** Opening PASSAGE PROVIDED block **

Two photos side by side. The left one is labelled 'everyday' and shows me wearing a pink gingham skirt, a black T-shirt with a picture of Steve Wozniak in the rainbow Apple logo colours, an Apple logo necklace, and a blue custom mask, while Joey is wearing peach-coloured board shorts, a white T-shirt showing palm trees in a sunset, and a white mask. The right photo is labelled 'cosplay day' and has Joey wearing the pink skirt, the Steve Wozniak T-shirt in a larger size, the necklace, and the blue mask, and me wearing pink board shorts, the white palm tree shirt, and a white mask.
What we wore the day before cosplay day vs. what we wore on cosplay day. Joey didn’t wear a wig because the masks are uncomfortable enough. The long-time fans know that long hair and a tiara is canon for Joey cosplay.

** Closing PASSAGE PROVIDED block **

> WORK INSTRUCTIONS:
(a) Please render every line of the listing as a JSON list of strings, one string per line with blank lines dropped, and leave the pictures out.
(b) Write what comes next in the cosplay day passage, starting after its final sentence.
The cosplay day passage and the listing are separate material.

** Opening STORED DATA block **

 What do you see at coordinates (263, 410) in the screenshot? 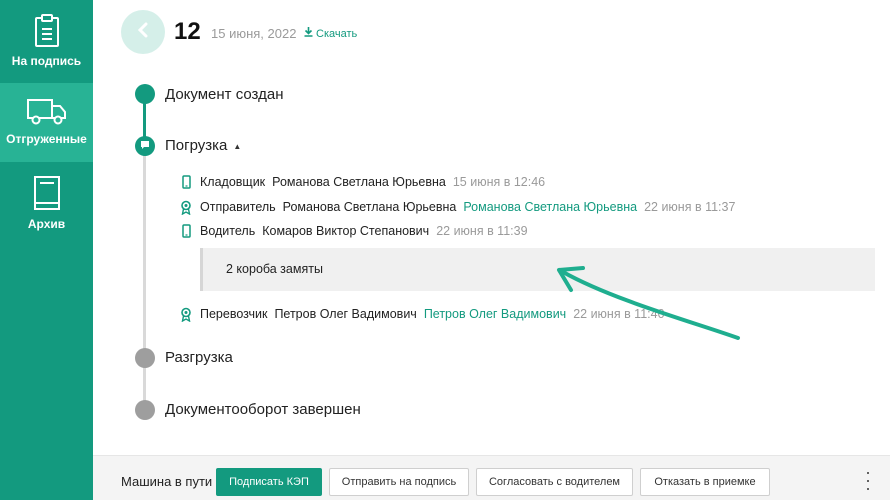
I see `step-title-finished: Документооборот завершен` at bounding box center [263, 410].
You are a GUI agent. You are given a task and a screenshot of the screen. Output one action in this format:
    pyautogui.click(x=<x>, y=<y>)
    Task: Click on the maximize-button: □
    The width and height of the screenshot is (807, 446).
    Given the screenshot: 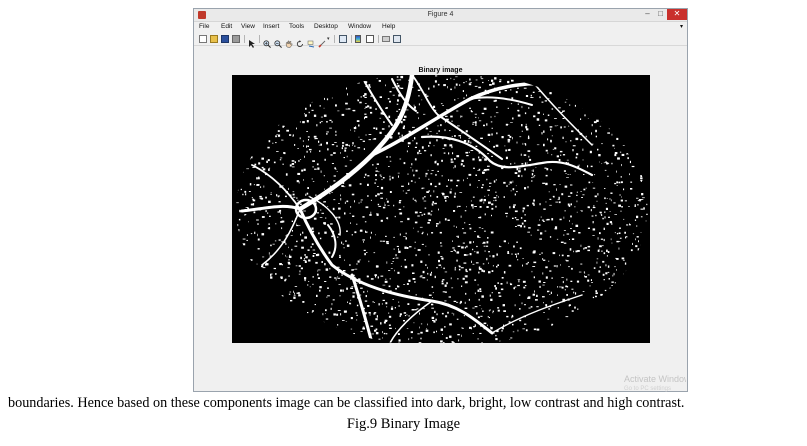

** Closing STORED DATA block **

> RESPONSES TO THE EXERCISE:
(a)
[
  " What do you see at coordinates (263, 410) in the screenshot? ",
  "I see `step-title-finished: Документооборот завершен` at bounding box center [263, 410].",
  "You are a GUI agent. You are given a task and a screenshot of the screen. Output one action in this format:",
  "    pyautogui.click(x=<x>, y=<y>)",
  "    Task: Click on the maximize-button: □",
  "    The width and height of the screenshot is (807, 446).",
  "    Given the screenshot: "
]

(b)
This was mainly to facilitate changing into our pants for the Fancy Pants Parade. I haven’t found a video that shows us in the parade itself, but here’s one of us practising last year, when we thought the cruise might be virtual again so we’d need a video:

Then two days later, all decked out for formal night, we did a show, which was also quite geared towards things we could only do while physically together. I structured the setlist to tell the story of how our relationship developed through collaborating on songs.

If you prefer, there’s also a playlist of individual pieces. I even made a playlist of the videos mentioned in the show, complete with the comments in which I might have been flirting with Joey. Some of the poems and songs are on my album, one is on our album of SpinTunes entries, some are on the playlist of Hallelujahs, but three of them have never been published anywhere before.

I’ve wanted to do a poetry show on the cruise for a while, but was always afraid of having to miss out on other events that were scheduled at the same time as it. I did a show on the 2021 virtual cruise where that wasn’t so much of a concern, and people seemed to like it, so an in-person sequel seemed like a good idea. Only, with Joey’s help, it was not merely a poetry show, but also a musical show!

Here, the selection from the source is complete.